Foreclosure filings in the U.S. climbed to a record for the third time in five months in July. July’s foreclosure filings rose 32 percent from a year earlier and 6.7 percent from June. A total of 360,149 properties received a default or auction notice or were seized last month.
Recall that the earlier instances of foreclosures last year were due to risky subprime lenders. Now, falling home prices and the recession (unemployment) left more homeowners unable to keep up payments or refinance. Unemployment was at 9.4 percent in July and 126,000 U.S. consumers filed for bankruptcy in July, 34 percent more than a year earlier.
About 235,000 troubled borrowers have begun modifying their property loans under the government’s Making Home Affordable Program, compared with a target population of 4 million.
On another note, regulators on Friday shut down Colonial BancGroup Inc., a big lender in real estate development that buckled under the collapse of the market. With about $25 billion in assets, it was the biggest U.S. bank to fail this year.
The bank was a major lender to developers in Florida and Nevada and was hit hard by the collapse of the real estate market in those states. BB&T Corp will takeover the bank’s 346 branches.

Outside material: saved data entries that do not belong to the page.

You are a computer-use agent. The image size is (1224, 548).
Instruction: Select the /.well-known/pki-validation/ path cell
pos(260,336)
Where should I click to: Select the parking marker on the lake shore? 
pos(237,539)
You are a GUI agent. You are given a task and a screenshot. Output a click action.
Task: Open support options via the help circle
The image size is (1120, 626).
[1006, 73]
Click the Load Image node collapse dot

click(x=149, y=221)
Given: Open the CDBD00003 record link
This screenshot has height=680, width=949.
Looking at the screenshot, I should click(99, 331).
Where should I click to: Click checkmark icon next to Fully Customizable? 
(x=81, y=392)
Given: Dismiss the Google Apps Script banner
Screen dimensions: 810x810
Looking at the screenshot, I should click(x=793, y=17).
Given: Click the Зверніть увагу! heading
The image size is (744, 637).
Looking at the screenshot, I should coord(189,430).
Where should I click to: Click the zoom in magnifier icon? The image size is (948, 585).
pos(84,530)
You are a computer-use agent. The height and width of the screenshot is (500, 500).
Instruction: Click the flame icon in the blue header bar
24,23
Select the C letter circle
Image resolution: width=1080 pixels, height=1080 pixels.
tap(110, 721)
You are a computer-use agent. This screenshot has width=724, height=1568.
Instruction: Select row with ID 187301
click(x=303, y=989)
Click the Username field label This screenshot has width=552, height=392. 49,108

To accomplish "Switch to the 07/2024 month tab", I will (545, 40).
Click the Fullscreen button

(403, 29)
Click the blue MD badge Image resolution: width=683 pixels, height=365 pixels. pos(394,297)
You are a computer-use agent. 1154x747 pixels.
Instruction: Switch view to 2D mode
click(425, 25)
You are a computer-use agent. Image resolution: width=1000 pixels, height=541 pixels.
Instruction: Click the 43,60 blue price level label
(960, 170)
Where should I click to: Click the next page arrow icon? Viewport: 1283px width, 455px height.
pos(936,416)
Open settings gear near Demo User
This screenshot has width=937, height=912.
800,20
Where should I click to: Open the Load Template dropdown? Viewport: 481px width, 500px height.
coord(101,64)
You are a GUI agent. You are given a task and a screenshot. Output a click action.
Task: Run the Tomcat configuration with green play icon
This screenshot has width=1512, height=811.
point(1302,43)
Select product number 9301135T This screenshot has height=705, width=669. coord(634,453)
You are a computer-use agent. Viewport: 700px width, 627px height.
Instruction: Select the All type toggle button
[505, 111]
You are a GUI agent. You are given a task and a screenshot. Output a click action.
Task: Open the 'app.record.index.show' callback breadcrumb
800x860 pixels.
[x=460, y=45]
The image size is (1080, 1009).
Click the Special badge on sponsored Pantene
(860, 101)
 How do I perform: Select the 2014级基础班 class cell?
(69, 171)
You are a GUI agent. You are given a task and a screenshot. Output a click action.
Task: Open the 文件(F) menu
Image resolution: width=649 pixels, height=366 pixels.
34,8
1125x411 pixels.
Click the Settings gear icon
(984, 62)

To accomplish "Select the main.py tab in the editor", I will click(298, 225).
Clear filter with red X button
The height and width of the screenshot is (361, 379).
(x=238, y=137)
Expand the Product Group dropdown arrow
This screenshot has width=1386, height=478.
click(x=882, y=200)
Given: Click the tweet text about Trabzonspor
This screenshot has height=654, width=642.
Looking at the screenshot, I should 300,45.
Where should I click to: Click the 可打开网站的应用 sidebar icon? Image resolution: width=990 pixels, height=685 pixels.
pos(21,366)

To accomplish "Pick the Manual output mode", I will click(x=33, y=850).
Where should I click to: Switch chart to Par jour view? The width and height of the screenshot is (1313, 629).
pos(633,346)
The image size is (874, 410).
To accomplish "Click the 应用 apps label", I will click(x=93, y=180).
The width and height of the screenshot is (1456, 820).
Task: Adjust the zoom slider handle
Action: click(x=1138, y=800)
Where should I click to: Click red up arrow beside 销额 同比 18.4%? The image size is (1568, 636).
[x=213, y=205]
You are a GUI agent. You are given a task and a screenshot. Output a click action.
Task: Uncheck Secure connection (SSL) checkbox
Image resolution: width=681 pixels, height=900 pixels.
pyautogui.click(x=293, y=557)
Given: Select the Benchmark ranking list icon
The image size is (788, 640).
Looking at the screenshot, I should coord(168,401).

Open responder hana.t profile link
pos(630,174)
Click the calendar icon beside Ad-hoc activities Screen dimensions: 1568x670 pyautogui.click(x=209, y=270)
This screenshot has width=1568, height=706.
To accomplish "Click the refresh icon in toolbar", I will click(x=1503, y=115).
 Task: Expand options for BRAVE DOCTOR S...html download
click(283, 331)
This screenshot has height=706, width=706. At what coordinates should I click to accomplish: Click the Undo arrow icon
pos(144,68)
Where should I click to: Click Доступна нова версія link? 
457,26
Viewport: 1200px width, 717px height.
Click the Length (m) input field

The failure of Colonial is expected to cost the deposit insurance fund an estimated $2.8 billion.
With the failure of 4 other banks this week, (Community Bank of Arizona, based in Phoenix; Union Bank, based in Gilbert, Ariz.; Community Bank of Nevada, based in Las Vegas; and Dwelling House Savings and Loan Association, located in Pittsburgh), the number of federally insured banks that have failed this year is now at 77.
There were 25 failures last year and only 3 in 2007.